DATA EXTRACTS >>

....

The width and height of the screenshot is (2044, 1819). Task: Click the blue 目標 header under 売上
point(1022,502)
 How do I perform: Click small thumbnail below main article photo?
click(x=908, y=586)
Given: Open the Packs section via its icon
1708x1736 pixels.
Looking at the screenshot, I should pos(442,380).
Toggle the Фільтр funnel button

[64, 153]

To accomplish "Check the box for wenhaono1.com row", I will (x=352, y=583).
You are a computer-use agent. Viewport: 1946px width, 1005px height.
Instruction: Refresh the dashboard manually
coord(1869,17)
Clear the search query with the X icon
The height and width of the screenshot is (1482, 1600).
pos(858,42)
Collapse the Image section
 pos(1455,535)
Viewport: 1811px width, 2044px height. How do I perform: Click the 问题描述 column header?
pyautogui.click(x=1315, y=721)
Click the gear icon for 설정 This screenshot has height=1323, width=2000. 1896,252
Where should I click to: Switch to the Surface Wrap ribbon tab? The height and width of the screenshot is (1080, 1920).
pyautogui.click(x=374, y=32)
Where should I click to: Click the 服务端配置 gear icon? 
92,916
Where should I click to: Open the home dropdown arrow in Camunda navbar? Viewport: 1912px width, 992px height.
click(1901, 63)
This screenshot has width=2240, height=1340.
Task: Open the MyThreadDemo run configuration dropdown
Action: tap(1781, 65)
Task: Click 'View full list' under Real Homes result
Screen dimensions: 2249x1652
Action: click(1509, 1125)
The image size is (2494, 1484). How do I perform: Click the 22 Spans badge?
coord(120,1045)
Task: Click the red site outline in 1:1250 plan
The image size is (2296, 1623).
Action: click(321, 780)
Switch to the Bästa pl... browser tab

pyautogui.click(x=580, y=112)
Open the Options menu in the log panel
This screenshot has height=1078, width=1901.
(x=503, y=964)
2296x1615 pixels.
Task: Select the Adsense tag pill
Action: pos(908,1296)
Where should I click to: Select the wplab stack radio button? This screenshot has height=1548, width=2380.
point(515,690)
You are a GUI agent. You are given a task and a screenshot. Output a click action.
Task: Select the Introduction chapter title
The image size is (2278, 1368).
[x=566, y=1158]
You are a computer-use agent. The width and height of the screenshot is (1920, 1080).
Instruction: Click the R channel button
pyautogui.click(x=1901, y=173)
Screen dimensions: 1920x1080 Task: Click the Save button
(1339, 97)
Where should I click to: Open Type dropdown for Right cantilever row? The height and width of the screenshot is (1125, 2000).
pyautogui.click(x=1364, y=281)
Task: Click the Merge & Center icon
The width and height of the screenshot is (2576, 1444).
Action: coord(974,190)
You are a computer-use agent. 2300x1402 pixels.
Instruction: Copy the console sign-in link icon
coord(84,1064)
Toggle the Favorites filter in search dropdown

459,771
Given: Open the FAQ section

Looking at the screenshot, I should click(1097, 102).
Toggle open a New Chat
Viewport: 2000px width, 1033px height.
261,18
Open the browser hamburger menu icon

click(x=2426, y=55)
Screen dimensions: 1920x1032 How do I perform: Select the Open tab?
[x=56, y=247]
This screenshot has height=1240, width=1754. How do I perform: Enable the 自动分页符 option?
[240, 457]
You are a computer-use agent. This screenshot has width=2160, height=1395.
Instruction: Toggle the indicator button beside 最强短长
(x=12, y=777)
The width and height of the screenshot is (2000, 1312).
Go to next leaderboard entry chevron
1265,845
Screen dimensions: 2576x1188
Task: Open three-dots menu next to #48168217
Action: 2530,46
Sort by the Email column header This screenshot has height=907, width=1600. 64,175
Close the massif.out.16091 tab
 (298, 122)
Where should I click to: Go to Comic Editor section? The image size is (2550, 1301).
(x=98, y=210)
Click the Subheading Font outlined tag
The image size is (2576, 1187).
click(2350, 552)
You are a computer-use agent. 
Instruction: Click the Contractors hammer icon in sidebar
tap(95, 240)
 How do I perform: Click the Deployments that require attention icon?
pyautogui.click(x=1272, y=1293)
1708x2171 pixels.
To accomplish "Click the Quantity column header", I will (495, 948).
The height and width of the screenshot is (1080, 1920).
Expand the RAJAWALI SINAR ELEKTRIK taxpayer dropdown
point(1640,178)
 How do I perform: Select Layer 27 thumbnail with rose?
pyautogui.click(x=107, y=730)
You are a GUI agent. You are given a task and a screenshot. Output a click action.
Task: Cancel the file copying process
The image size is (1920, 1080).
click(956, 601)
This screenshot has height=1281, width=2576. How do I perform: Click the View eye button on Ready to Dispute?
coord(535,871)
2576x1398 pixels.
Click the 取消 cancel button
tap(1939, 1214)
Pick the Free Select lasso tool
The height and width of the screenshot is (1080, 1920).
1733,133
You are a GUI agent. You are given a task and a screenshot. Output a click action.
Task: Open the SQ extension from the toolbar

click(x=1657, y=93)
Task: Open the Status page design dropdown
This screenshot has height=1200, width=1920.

....

WORK ORDER >>
Your task is to retype all of the records exactly.

SOLUTION >>
The width and height of the screenshot is (2044, 1819). Task: Click the blue 目標 header under 売上
point(1022,502)
 How do I perform: Click small thumbnail below main article photo?
click(x=908, y=586)
Given: Open the Packs section via its icon
1708x1736 pixels.
Looking at the screenshot, I should pos(442,380).
Toggle the Фільтр funnel button

[64, 153]

To accomplish "Check the box for wenhaono1.com row", I will (x=352, y=583).
You are a computer-use agent. Viewport: 1946px width, 1005px height.
Instruction: Refresh the dashboard manually
coord(1869,17)
Clear the search query with the X icon
The height and width of the screenshot is (1482, 1600).
pos(858,42)
Collapse the Image section
 pos(1455,535)
Viewport: 1811px width, 2044px height. How do I perform: Click the 问题描述 column header?
pyautogui.click(x=1315, y=721)
Click the gear icon for 설정 This screenshot has height=1323, width=2000. 1896,252
Where should I click to: Switch to the Surface Wrap ribbon tab? The height and width of the screenshot is (1080, 1920).
pyautogui.click(x=374, y=32)
Where should I click to: Click the 服务端配置 gear icon? 
92,916
Where should I click to: Open the home dropdown arrow in Camunda navbar? Viewport: 1912px width, 992px height.
click(1901, 63)
This screenshot has width=2240, height=1340.
Task: Open the MyThreadDemo run configuration dropdown
Action: tap(1781, 65)
Task: Click 'View full list' under Real Homes result
Screen dimensions: 2249x1652
Action: click(1509, 1125)
The image size is (2494, 1484). How do I perform: Click the 22 Spans badge?
coord(120,1045)
Task: Click the red site outline in 1:1250 plan
The image size is (2296, 1623).
Action: click(321, 780)
Switch to the Bästa pl... browser tab

pyautogui.click(x=580, y=112)
Open the Options menu in the log panel
This screenshot has height=1078, width=1901.
(x=503, y=964)
2296x1615 pixels.
Task: Select the Adsense tag pill
Action: pos(908,1296)
Where should I click to: Select the wplab stack radio button? This screenshot has height=1548, width=2380.
point(515,690)
You are a GUI agent. You are given a task and a screenshot. Output a click action.
Task: Select the Introduction chapter title
The image size is (2278, 1368).
[x=566, y=1158]
You are a computer-use agent. The width and height of the screenshot is (1920, 1080).
Instruction: Click the R channel button
pyautogui.click(x=1901, y=173)
Screen dimensions: 1920x1080 Task: Click the Save button
(1339, 97)
Where should I click to: Open Type dropdown for Right cantilever row? The height and width of the screenshot is (1125, 2000).
pyautogui.click(x=1364, y=281)
Task: Click the Merge & Center icon
The width and height of the screenshot is (2576, 1444).
Action: coord(974,190)
You are a computer-use agent. 2300x1402 pixels.
Instruction: Copy the console sign-in link icon
coord(84,1064)
Toggle the Favorites filter in search dropdown

459,771
Given: Open the FAQ section

Looking at the screenshot, I should click(1097, 102).
Toggle open a New Chat
Viewport: 2000px width, 1033px height.
261,18
Open the browser hamburger menu icon

click(x=2426, y=55)
Screen dimensions: 1920x1032 How do I perform: Select the Open tab?
[x=56, y=247]
This screenshot has height=1240, width=1754. How do I perform: Enable the 自动分页符 option?
[240, 457]
You are a computer-use agent. This screenshot has width=2160, height=1395.
Instruction: Toggle the indicator button beside 最强短长
(x=12, y=777)
The width and height of the screenshot is (2000, 1312).
Go to next leaderboard entry chevron
1265,845
Screen dimensions: 2576x1188
Task: Open three-dots menu next to #48168217
Action: 2530,46
Sort by the Email column header This screenshot has height=907, width=1600. 64,175
Close the massif.out.16091 tab
 (298, 122)
Where should I click to: Go to Comic Editor section? The image size is (2550, 1301).
(x=98, y=210)
Click the Subheading Font outlined tag
The image size is (2576, 1187).
click(2350, 552)
You are a computer-use agent. 
Instruction: Click the Contractors hammer icon in sidebar
tap(95, 240)
 How do I perform: Click the Deployments that require attention icon?
pyautogui.click(x=1272, y=1293)
1708x2171 pixels.
To accomplish "Click the Quantity column header", I will (495, 948).
The height and width of the screenshot is (1080, 1920).
Expand the RAJAWALI SINAR ELEKTRIK taxpayer dropdown
point(1640,178)
 How do I perform: Select Layer 27 thumbnail with rose?
pyautogui.click(x=107, y=730)
You are a GUI agent. You are given a task and a screenshot. Output a click action.
Task: Cancel the file copying process
The image size is (1920, 1080).
click(956, 601)
This screenshot has height=1281, width=2576. How do I perform: Click the View eye button on Ready to Dispute?
coord(535,871)
2576x1398 pixels.
Click the 取消 cancel button
tap(1939, 1214)
Pick the Free Select lasso tool
The height and width of the screenshot is (1080, 1920).
1733,133
You are a GUI agent. You are given a task and a screenshot. Output a click action.
Task: Open the SQ extension from the toolbar

click(x=1657, y=93)
Task: Open the Status page design dropdown
This screenshot has height=1200, width=1920.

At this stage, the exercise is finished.